**TASK TO CARRY OUT**
Find every line in the records below that contains the word "computer", and copy each such line.

**Entries taken from a collection**
==============================

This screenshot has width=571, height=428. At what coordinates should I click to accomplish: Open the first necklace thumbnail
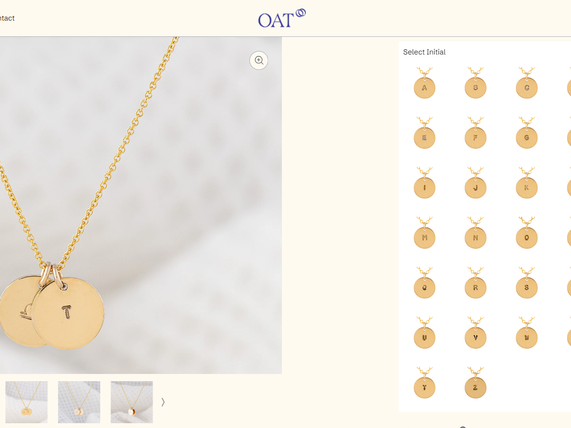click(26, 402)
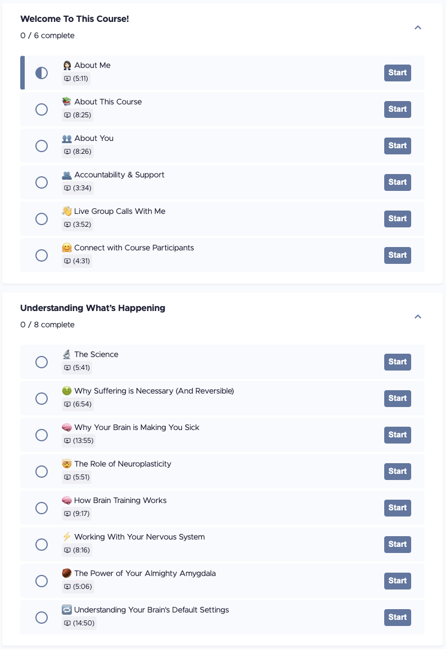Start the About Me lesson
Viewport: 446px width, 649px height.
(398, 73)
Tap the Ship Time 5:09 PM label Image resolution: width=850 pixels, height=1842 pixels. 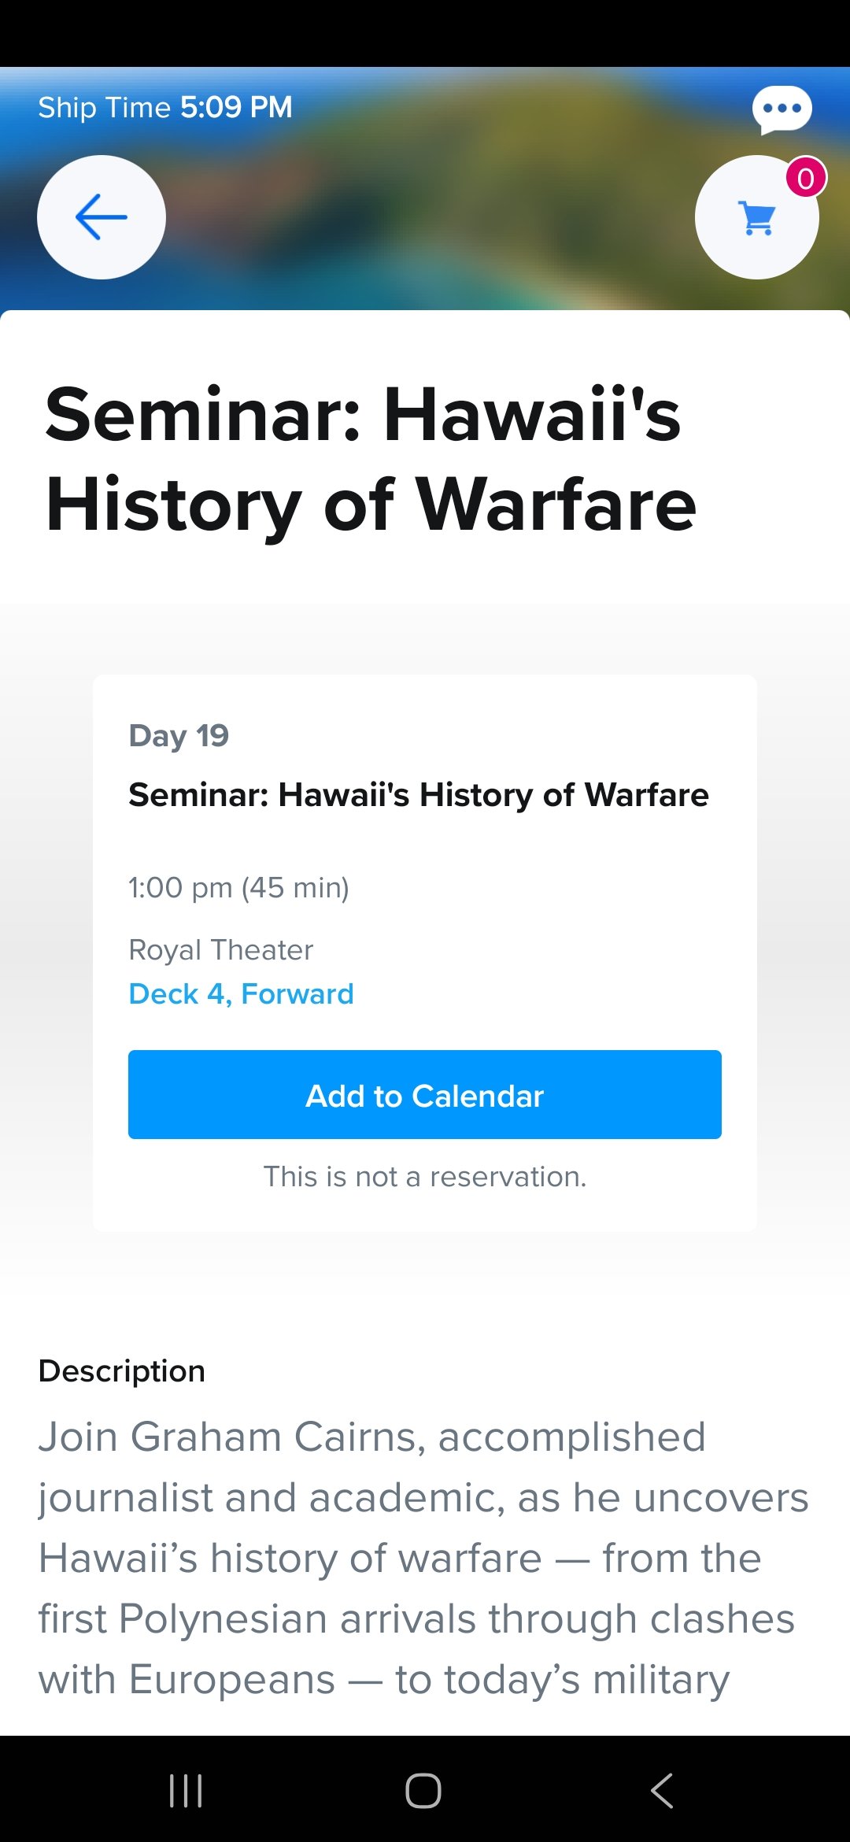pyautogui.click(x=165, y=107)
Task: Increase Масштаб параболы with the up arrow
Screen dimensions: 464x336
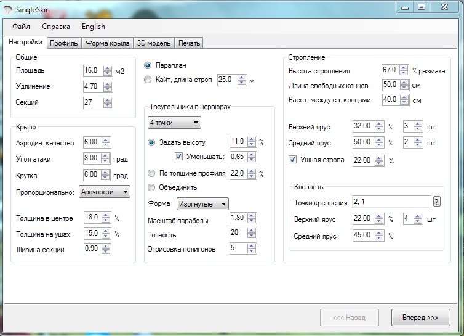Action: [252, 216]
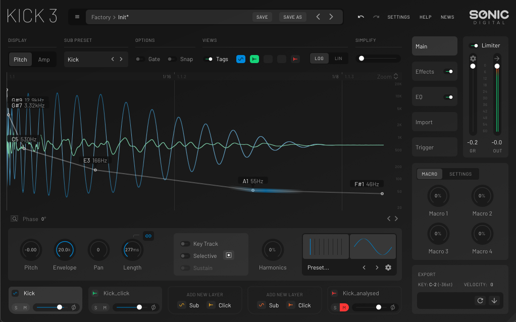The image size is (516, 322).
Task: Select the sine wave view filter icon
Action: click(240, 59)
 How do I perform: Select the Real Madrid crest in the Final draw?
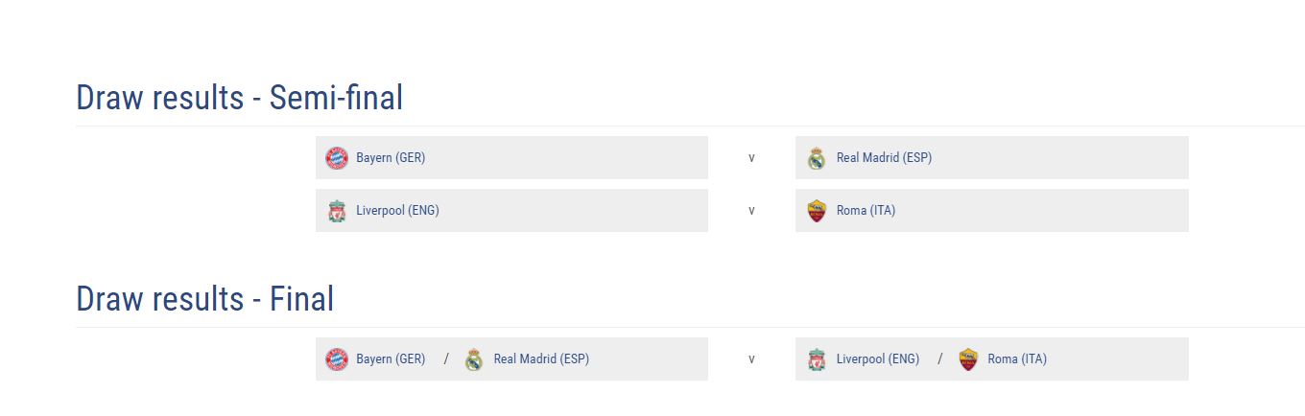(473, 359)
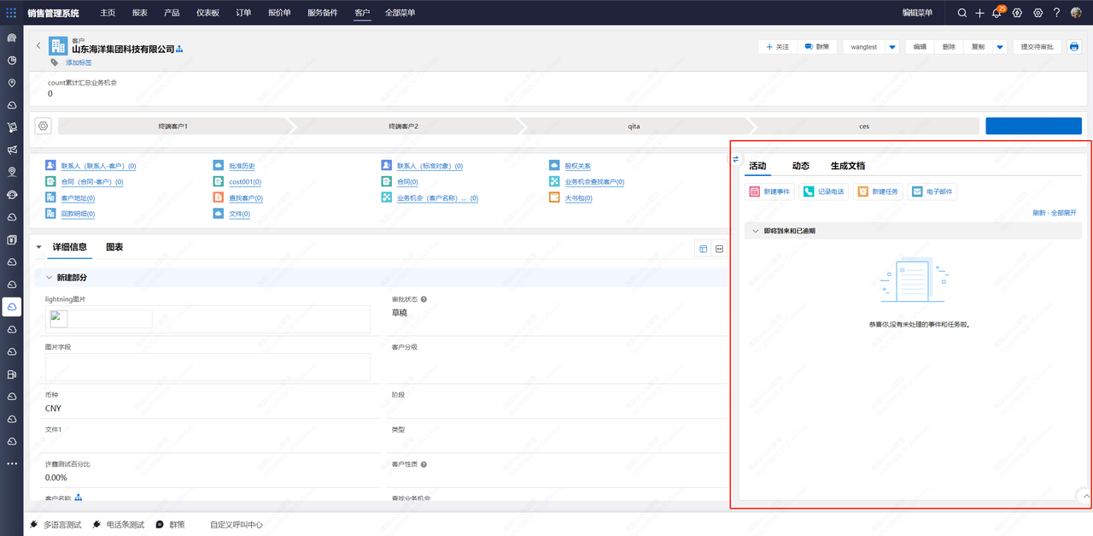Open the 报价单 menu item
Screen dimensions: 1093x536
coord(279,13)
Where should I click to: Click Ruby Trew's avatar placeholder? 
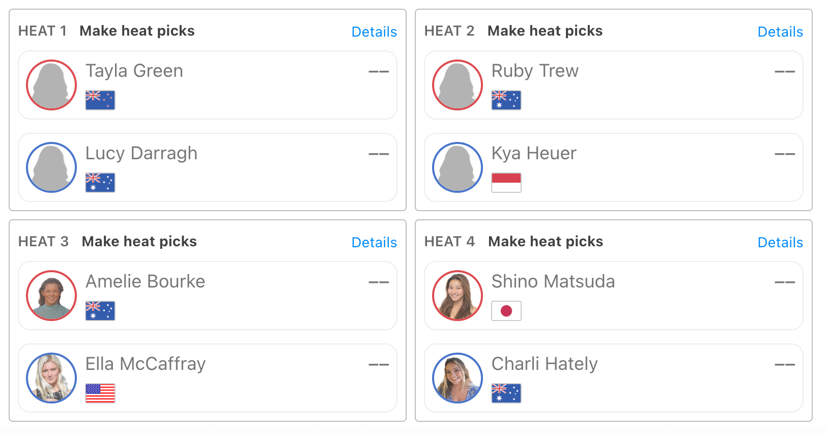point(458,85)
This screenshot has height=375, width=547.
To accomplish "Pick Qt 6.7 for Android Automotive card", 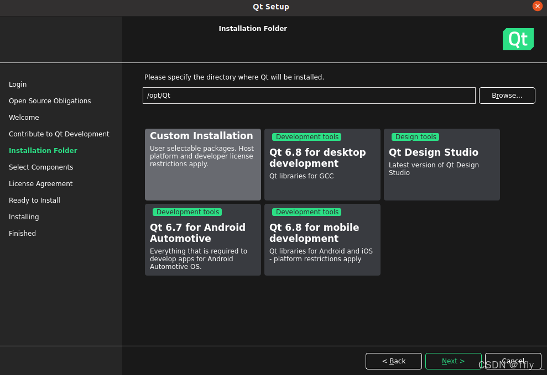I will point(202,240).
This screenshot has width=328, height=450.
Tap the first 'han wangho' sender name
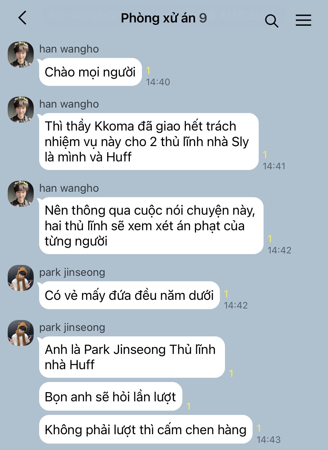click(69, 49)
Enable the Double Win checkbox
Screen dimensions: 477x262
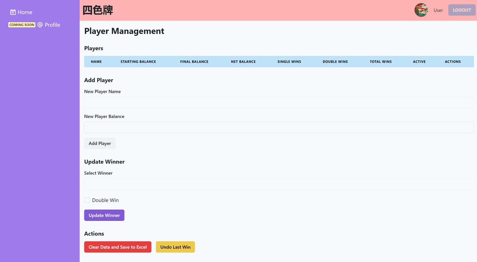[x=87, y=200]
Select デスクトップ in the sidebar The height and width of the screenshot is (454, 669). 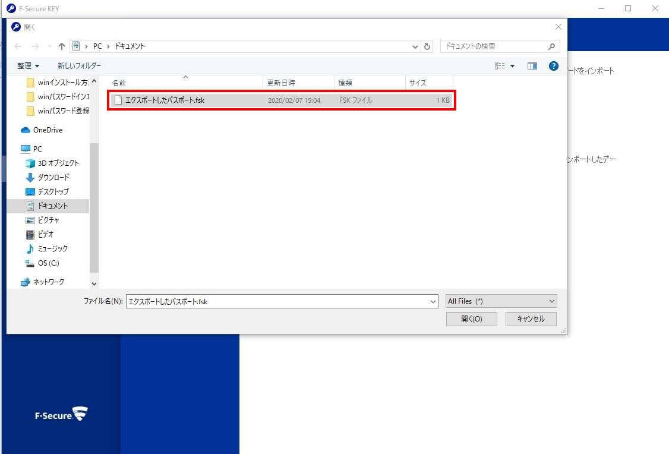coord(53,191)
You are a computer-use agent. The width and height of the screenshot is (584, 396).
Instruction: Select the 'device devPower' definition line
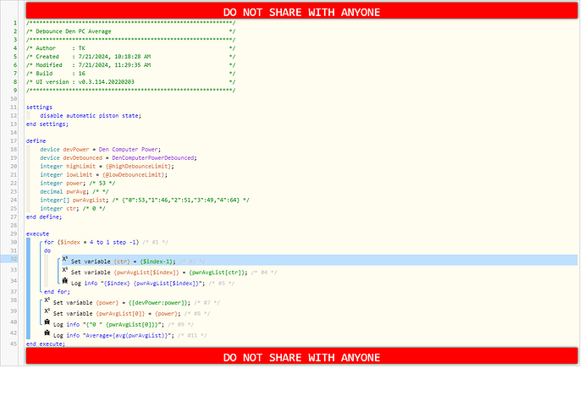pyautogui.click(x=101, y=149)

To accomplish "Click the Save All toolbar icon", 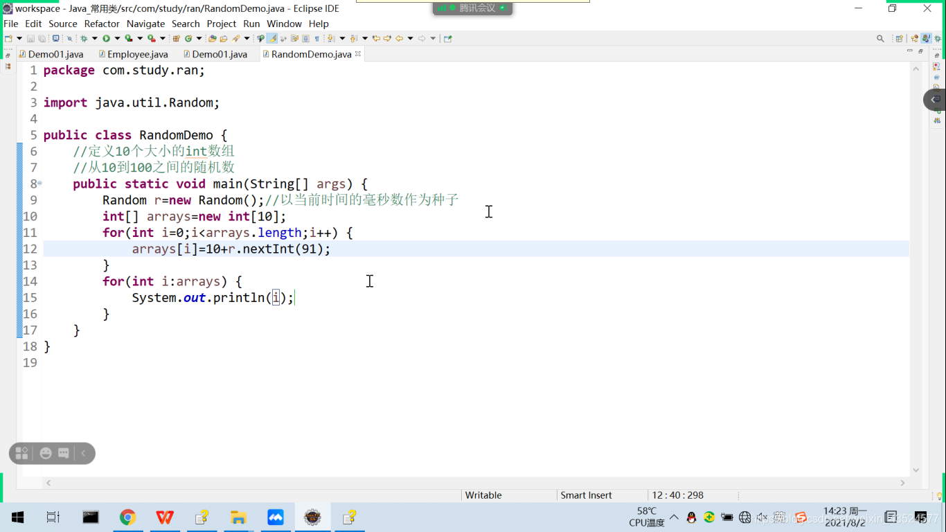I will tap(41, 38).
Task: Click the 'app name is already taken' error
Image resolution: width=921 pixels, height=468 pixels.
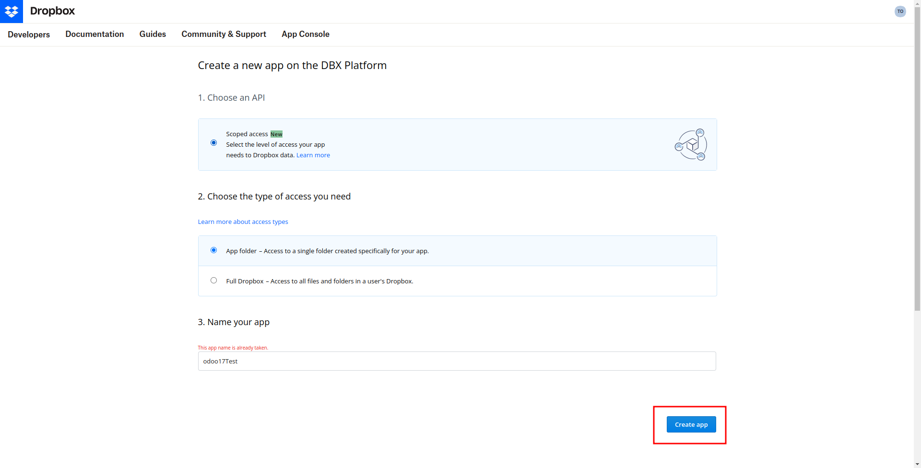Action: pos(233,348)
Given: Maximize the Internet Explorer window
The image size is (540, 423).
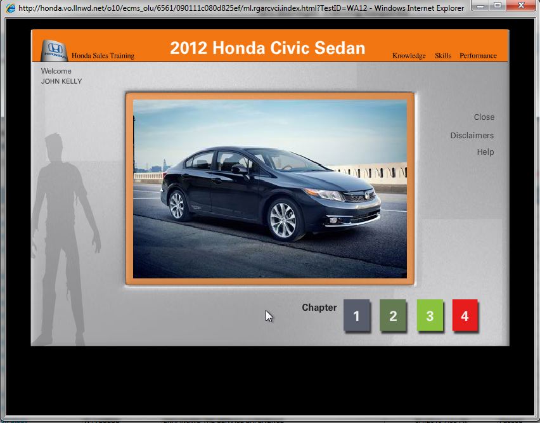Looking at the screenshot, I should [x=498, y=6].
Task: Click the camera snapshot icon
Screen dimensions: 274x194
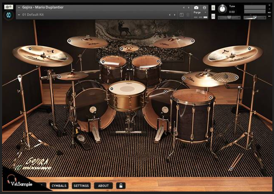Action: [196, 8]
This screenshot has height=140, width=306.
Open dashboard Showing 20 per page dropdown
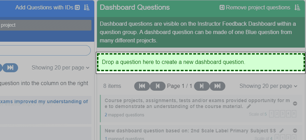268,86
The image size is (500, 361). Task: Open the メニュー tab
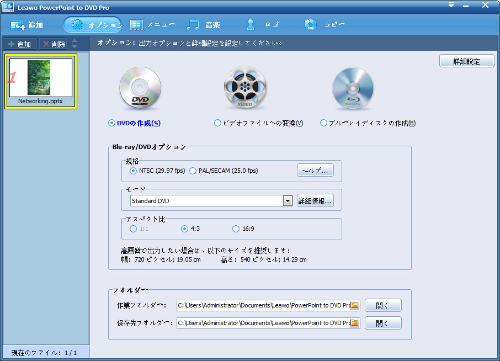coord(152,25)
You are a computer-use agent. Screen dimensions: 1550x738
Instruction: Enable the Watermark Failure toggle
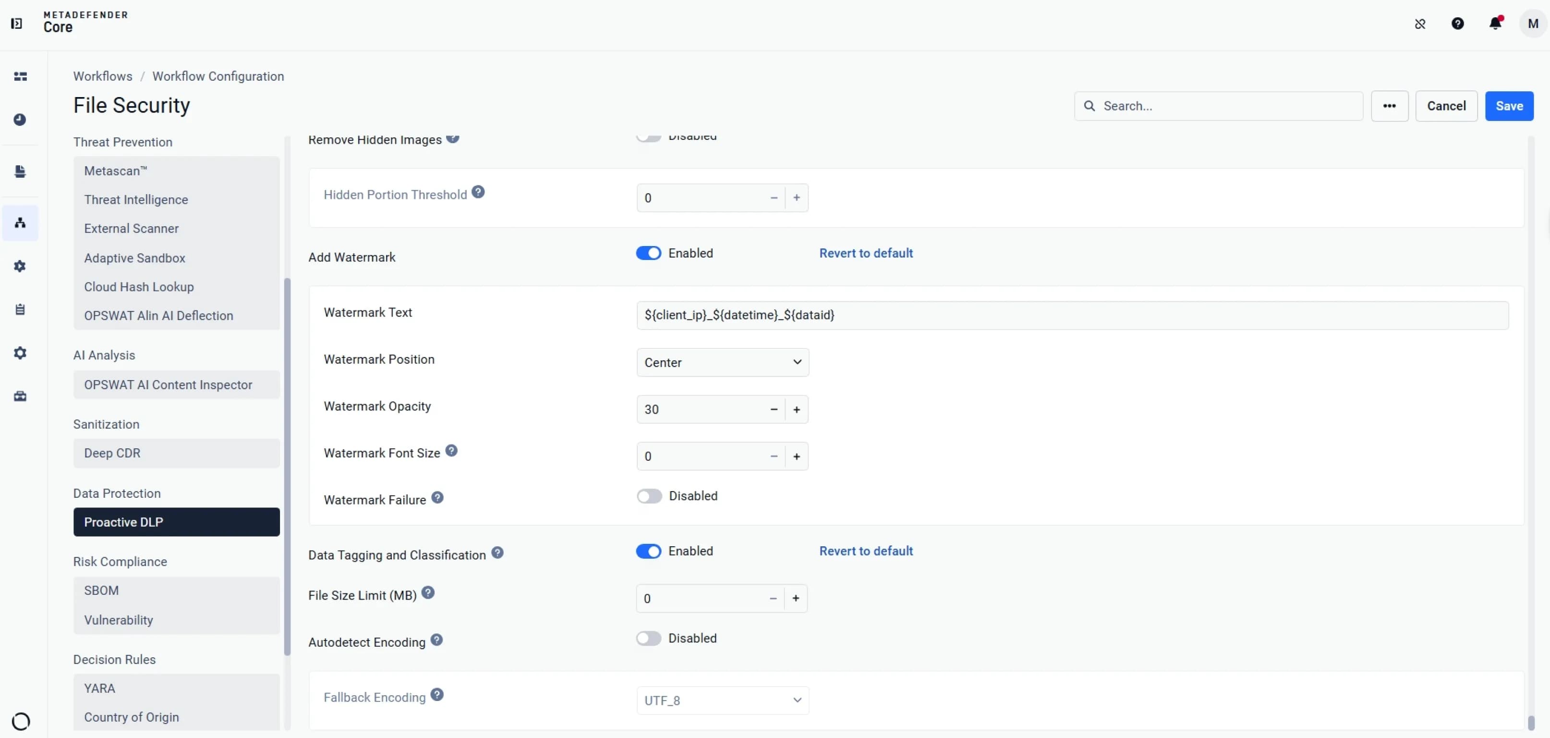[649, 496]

==============================

**REPLY**
You are a computer-use agent. The width and height of the screenshot is (584, 396).
You are a computer-use agent. Screen dimensions: 1550x738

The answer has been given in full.